(What needs to be done): Rewrite the items from the line containing "What do you see at coordinates (290, 510)" down to the line containing "center [259, 328].", renaming "screenshot" to "image" and leaving everything else unchanged.

(Saved data entries):
++++++++++

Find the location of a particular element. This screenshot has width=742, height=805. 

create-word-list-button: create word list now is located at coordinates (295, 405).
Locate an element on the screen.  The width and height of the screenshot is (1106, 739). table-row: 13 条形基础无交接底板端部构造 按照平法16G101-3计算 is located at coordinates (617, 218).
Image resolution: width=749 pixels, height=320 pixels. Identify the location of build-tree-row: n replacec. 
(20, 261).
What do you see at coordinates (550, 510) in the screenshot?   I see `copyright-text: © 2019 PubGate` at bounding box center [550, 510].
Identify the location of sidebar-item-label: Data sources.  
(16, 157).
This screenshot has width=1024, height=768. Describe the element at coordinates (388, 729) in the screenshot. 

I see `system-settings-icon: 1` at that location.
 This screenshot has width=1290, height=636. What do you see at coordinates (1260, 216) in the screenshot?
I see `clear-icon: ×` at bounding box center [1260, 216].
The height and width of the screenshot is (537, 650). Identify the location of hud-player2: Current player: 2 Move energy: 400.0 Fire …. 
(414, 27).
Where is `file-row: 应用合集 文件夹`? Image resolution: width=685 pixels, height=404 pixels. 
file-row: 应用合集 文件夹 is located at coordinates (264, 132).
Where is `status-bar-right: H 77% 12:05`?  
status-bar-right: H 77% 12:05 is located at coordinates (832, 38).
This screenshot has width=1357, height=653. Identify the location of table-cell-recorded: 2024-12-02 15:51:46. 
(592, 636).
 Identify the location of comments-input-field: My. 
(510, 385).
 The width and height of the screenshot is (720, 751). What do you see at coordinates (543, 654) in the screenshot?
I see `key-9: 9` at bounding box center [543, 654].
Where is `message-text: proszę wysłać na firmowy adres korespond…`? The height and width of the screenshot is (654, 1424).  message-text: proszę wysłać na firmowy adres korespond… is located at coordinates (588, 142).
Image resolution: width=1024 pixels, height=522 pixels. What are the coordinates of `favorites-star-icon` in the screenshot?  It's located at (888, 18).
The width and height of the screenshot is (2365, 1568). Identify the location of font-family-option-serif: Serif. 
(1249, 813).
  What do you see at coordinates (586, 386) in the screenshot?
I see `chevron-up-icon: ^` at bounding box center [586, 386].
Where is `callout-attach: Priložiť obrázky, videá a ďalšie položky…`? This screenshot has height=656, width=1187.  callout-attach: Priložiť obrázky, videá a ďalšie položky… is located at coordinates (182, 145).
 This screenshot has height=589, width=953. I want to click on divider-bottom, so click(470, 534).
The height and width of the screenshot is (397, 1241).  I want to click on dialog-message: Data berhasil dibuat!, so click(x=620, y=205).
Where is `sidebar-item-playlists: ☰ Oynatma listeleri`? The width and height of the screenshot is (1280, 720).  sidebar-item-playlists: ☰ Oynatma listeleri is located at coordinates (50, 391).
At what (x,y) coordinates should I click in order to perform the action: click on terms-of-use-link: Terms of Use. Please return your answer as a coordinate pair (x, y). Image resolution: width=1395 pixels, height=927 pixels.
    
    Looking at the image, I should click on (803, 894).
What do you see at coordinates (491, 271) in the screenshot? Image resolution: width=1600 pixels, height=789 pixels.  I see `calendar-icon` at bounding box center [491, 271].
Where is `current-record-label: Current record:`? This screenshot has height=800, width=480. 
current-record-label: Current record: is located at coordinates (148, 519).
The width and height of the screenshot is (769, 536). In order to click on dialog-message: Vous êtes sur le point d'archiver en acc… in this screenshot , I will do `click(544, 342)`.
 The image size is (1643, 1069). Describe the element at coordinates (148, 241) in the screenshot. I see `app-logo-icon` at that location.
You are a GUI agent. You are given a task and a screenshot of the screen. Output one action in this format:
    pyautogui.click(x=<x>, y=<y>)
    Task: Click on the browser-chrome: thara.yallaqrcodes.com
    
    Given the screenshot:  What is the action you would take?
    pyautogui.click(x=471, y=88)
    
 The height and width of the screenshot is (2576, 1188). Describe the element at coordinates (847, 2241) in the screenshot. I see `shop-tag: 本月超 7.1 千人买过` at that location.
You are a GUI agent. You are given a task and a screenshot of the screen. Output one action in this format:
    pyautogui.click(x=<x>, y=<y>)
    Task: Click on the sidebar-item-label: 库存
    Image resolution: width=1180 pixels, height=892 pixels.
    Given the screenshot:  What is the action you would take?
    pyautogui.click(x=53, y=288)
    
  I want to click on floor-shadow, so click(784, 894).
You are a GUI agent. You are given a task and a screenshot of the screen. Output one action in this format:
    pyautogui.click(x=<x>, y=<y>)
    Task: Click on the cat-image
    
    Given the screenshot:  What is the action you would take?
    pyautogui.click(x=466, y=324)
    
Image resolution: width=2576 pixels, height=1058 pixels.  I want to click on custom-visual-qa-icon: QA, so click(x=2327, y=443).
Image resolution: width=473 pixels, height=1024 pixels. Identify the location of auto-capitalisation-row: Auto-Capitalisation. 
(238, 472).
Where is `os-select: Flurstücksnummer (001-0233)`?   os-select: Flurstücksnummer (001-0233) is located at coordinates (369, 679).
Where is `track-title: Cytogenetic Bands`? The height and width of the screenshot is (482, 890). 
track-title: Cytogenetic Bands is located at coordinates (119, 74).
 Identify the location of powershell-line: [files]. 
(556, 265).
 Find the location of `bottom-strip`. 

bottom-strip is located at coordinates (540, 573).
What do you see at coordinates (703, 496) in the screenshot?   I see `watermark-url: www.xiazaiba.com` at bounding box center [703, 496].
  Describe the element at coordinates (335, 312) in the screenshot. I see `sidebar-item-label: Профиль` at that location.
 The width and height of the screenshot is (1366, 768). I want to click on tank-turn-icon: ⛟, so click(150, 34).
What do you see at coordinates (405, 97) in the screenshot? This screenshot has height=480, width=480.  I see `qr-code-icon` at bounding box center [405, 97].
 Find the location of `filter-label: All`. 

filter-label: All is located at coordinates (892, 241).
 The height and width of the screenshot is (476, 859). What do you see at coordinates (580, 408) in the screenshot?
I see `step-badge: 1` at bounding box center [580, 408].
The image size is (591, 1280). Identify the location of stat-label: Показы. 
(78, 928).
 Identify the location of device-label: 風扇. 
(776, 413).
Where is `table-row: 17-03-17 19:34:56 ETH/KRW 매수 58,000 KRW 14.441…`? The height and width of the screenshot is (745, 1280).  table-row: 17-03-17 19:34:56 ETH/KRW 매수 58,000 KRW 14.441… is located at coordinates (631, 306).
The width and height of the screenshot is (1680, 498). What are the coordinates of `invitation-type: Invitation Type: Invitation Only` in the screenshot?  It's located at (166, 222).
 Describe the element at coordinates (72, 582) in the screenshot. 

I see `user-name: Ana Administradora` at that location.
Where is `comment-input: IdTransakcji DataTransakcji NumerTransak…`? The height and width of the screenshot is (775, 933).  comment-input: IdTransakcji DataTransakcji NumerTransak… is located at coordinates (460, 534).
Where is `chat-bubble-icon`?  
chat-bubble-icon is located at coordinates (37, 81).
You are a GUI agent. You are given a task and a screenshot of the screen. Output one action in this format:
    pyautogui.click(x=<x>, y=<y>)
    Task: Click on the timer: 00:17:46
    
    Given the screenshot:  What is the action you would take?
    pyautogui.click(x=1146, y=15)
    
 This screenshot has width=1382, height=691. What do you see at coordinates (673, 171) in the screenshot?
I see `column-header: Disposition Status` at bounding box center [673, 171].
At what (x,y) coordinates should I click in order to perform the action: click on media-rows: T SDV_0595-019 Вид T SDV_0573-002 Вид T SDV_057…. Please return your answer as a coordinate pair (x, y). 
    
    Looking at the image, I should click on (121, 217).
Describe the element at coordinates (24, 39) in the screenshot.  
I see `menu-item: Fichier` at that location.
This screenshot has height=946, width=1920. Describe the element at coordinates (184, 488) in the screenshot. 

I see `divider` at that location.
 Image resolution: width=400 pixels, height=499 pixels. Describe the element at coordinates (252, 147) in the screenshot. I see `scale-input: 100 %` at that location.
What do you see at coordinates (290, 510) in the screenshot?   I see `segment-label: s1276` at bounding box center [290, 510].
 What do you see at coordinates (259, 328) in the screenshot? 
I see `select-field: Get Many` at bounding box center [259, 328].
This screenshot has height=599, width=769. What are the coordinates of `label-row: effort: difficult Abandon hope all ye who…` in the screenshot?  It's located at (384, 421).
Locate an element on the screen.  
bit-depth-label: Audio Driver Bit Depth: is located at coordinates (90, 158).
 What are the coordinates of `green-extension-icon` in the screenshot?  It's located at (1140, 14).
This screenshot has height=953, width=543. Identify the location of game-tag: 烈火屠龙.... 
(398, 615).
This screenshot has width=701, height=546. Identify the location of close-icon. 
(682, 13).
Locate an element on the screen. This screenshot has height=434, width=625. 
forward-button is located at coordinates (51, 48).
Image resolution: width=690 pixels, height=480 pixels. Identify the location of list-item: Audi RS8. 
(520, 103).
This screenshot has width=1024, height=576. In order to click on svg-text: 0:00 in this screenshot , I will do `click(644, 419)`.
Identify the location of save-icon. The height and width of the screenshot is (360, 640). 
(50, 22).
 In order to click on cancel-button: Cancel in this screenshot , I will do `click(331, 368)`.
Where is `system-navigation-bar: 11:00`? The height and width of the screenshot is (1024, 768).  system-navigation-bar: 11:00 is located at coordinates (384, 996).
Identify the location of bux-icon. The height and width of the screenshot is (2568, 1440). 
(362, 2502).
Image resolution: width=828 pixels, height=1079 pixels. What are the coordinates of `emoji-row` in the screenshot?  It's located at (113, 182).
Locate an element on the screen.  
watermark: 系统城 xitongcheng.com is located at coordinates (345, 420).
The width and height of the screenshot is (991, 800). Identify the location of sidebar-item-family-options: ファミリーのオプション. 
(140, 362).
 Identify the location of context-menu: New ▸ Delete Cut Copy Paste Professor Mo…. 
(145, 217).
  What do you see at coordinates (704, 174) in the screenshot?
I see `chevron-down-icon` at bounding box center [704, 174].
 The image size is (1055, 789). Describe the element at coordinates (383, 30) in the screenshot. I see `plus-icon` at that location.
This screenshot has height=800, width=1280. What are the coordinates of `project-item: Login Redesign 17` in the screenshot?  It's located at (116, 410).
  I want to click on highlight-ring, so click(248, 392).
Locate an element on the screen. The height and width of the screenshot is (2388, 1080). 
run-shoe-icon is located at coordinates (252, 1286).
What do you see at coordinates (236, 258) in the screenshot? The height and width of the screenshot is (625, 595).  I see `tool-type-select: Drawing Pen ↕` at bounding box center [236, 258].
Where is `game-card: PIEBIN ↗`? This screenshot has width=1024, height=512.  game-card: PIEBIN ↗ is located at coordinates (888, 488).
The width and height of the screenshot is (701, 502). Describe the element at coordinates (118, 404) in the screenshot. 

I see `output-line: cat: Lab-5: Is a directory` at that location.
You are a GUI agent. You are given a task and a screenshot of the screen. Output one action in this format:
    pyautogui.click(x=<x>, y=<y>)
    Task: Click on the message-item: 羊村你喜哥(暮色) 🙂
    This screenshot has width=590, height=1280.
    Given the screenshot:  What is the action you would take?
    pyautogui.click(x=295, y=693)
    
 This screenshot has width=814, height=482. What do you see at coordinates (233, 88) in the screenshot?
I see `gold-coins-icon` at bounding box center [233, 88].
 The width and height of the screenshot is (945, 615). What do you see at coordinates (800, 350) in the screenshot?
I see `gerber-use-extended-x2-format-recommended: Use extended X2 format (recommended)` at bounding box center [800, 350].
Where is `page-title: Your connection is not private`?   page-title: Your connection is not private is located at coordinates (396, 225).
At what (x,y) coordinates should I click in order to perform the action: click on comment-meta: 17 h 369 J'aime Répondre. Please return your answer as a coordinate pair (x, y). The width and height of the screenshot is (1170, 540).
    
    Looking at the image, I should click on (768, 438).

++++++++++

(Exercise answer):
What do you see at coordinates (290, 510) in the image?   I see `segment-label: s1276` at bounding box center [290, 510].
 What do you see at coordinates (259, 328) in the image? 
I see `select-field: Get Many` at bounding box center [259, 328].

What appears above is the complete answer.